Thoughts on Projects for Next Year: I would really like to learn more about:

  • screencasting,
  • using blog software to create my own blog from scratch (I would love to see our school’s website become a blog but we need more control than a free website like Word Press could give us.)
  • using Web 2.0 tools with students
  • using online school programs like Blackboard in a public school

Final Thoughts: I want to thank Joe Poletti for being the driving force behind this project and the county for allowing the purchase of laptops for all tech facilitators in the county. I think we as a group are closer because of the collaboration we have experienced. We have branched out and tried new things. My life is different because of the flexibility and mobility I have with my laptop. It has impacted the lives of students in my school both directly and indirectly. That’s what technology is all about after all: impacting students and aiding learning. If that is the end result at the end of the day, then the money spent was well worth it. I would love to see this possibility open up for our teachers and students in the future as well. I know our teachers would be more productive if they had such easy access to technology and the software we use at school. Using data projectors in the classroom would be so much easier as well because now we have problems with having the correct cables and the distance of the teacher’s desktop from the projector. I have stated my opinions before about every student having their own laptop. I would love to see a one-to-one initiative happen in our county, where every student had access to their own computer.
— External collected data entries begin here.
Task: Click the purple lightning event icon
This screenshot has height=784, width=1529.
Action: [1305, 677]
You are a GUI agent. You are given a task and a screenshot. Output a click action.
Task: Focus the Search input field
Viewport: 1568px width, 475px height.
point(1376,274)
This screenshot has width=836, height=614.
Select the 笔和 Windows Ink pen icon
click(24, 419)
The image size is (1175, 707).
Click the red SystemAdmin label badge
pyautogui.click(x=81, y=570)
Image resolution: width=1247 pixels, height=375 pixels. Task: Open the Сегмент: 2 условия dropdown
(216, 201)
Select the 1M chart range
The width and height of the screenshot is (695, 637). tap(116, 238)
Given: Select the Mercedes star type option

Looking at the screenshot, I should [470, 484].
I know computers aren’t the answer to all of education’s ills but I think leveling the playing field in the area of technology would open up a world of possibilities for many students who would ordinarily never be exposed to them.

Digital Writing Wonders

Last week, one of our 6th grade language arts teachers used the wireless lab to have students write a story about a mythological figure.  The teacher was so impressed with the quality work students were turning out.  She actually said that she would have them write on the computer from now on because their work was so much more creative.

Hearing this kind of statement really made me stop to reflect for a few days.  What is the connection between writing digitally and creativity?  Is there a different thought process involved that occurs when we put pen to paper versus typing on a keyboard?  What is the connection?

Now, these stories were not to be published on the web so the students knew there was no audience but their teacher.  According to her, she had students participating and producing in the activity who would normally not engage if the assignment were done on paper.

Is the answer as simple as technology helps kids connect to learning?  Could it be that by simply handing them computers, we are making a bridge between school and the digital world they live in?  Once the bridge is in place, students are able to engage in ways they could not before?

Lots of questions, I know.  There is no hidden agenda here.  I’m not trying to sell anyone on technology.  It’s just that when a very experienced teacher is willing to abandon former practices because she sees technology is making a difference, I sit up and pay attention.

I am very interested in hearing opinions on this one!  If anyone has research on writing with technology, I would love to read it.